Dulu sebagian besar pemalsu berada di luar kampus dengan menjual lembaran ijazah. Sekarang beroperasi di kampus yang memiliki izin resmi. Tak perlu kuliah sesuai ketentuan, dengan membayar sejumlah uang, bisa wisuda dan menerima ijazah asli tapi palsu.
Bisnis ijazah palsu eksis mengikuti hukum pasar. Transaksi terjadi karena ada permintaan. Banyak manusia Indonesia yang ingin memiliki gelar sarjana yang wah, tetapi tak mau bersusah payah mengikuti proses pendidikannya.
Kebanggaan semu telah merasuk sendi-sendi pengguna ijazah palsu. Tumbuh subur karena masyarakat kita masih silau dengan gemerlapnya gelar sarjana. Ada anggapan makin banyak deretan gelar di belakang namanya, orangnya makin hebat.
Penghargaan terhadap prestasi dan kinerja masih rendah di negeri ini. Orang dengan sederet gelar lebih mendapat tempat, tanpa mempersoalkan bagaimana dia memperolehnya. Ini yang membuat pemalsuan ijazah tetap marak walau perbuatan tersebut diancam pidana.

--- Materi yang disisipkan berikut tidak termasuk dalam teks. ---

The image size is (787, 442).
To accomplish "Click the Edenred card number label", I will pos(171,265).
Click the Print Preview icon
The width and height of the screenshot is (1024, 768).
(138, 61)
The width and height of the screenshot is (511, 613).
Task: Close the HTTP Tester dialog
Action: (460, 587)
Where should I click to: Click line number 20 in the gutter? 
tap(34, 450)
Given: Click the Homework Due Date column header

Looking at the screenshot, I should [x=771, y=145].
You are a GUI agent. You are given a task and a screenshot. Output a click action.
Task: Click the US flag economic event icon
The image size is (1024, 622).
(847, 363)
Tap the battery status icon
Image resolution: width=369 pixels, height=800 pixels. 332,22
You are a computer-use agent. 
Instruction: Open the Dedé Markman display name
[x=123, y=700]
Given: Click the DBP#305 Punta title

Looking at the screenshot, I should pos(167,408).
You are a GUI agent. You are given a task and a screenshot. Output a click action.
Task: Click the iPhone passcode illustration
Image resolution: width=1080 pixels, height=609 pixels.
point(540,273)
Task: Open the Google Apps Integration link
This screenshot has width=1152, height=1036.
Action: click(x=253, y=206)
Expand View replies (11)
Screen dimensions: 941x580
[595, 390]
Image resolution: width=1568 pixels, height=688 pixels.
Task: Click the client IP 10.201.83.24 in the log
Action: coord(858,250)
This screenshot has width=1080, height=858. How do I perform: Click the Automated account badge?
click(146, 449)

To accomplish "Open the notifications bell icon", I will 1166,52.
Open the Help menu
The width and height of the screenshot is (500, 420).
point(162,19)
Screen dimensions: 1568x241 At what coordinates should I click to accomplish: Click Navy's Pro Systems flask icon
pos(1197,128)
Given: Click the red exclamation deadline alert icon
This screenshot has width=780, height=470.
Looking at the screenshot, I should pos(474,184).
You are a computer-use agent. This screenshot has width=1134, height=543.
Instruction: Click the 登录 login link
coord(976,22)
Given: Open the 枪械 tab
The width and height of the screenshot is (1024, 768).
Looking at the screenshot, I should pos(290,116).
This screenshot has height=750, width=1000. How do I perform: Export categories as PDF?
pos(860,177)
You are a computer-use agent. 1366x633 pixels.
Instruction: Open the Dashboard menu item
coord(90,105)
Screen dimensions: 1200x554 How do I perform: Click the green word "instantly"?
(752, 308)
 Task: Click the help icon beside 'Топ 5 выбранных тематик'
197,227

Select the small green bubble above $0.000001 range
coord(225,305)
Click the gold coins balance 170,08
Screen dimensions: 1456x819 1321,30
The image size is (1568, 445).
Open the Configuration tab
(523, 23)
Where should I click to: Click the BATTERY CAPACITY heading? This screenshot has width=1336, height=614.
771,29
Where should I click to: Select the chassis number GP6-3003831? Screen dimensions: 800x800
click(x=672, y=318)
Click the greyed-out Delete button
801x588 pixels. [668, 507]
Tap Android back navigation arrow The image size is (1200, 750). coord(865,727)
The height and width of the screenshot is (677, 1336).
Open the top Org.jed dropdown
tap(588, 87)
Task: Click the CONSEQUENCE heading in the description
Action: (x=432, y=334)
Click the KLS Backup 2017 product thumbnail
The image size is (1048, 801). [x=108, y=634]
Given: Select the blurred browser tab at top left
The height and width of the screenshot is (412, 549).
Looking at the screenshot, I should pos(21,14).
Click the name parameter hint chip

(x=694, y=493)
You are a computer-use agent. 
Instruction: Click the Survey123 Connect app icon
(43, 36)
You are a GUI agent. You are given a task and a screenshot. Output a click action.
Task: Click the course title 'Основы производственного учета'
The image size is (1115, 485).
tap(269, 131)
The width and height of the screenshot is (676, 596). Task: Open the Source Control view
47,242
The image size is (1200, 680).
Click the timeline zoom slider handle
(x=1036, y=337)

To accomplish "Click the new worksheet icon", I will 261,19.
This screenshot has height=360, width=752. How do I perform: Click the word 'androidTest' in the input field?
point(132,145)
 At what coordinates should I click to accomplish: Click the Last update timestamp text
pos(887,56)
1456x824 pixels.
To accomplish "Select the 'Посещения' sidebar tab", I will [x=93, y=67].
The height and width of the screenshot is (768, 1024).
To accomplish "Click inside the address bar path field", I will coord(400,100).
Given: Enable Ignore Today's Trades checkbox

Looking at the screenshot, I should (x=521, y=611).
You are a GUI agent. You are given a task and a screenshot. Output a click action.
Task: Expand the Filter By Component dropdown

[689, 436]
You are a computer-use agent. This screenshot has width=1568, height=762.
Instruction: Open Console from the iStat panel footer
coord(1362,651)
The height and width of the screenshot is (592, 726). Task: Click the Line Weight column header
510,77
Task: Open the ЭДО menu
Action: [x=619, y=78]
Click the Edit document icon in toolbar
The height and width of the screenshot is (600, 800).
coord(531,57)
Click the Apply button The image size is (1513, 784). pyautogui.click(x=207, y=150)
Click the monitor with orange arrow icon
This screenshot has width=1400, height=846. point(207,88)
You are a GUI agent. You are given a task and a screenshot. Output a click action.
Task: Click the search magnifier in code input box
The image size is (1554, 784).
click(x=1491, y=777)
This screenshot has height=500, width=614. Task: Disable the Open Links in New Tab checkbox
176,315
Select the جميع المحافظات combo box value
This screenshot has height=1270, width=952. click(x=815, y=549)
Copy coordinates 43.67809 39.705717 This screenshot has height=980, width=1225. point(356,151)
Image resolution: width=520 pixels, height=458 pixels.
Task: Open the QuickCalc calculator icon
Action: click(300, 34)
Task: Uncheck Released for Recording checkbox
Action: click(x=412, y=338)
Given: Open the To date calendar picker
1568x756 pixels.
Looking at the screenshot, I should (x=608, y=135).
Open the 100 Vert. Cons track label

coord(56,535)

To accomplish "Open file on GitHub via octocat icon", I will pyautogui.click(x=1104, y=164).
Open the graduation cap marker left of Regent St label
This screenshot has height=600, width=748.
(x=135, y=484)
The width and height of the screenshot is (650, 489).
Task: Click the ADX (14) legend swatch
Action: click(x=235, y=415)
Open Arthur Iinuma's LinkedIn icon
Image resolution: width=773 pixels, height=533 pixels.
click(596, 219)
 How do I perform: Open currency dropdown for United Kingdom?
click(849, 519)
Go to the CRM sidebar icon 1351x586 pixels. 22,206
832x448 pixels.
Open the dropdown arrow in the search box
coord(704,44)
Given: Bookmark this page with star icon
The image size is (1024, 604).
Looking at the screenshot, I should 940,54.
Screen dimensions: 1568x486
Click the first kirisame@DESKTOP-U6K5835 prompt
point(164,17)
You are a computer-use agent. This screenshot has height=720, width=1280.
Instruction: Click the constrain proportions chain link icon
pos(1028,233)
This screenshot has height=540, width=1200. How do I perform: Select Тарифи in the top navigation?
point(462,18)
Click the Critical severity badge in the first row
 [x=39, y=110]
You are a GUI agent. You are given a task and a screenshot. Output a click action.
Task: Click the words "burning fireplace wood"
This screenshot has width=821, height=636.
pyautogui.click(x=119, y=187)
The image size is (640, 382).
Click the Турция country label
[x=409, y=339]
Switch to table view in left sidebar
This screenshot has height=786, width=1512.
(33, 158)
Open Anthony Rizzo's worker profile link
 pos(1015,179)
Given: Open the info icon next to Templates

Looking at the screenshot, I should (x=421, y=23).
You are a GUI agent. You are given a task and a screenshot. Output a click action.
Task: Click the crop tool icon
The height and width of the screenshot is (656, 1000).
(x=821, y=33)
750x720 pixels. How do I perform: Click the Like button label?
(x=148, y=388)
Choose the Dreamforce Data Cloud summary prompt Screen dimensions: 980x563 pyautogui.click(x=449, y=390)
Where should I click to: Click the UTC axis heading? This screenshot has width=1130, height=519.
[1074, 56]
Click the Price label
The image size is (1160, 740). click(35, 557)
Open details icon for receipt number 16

Tindakan Menristekdikti yang membongkar keterlibatan kampus dalam penerbitan ijazah palsu perlu diapresiasi. Kita berharap nama-nama perguruan tinggi tersebut diungkap secara terbuka. Pelaku dan pengguna harus diseret ke depan hukum. Kejahatan intelektual layak dijatuhi hukuman yang berat.
Pengguna ijazah palsu perlu diberi sanksi sosial, selain sanksi hukum. Pemerintah tidak boleh menoleransi penggunaan ijazah palsu bagi para PNS dan pejabatnya. Bukan rahasia lagi, banyak pejabat publik mendadak mendapat gelar S1, S2, bahkan S3 dalam waktu yang singkat.
Pengguna ijazah palsu masih nyaman sebab yang banyak ditindak hanya pemalsu saja. Malah tak sedikit pengguna menduduki jabatan publik tak tersentuh hukum. Malah dengan bangga memamerkannya dengan berbagai cara.
Memberantas ijazah palsu memang bukan hal yang mudah. Persoalannya sangat kompleks. Tidak semata-mata pidana pemalsuan, tetapi terkait dengan masalah sosial. Persepsi soal gelar harus diubah, untuk menilai seseorang. Ini tugas bersama, yang dimulai dari lembaga pendidikan. Gelar sarjana penting, tetapi kinerja dan karya jauh lebih utama.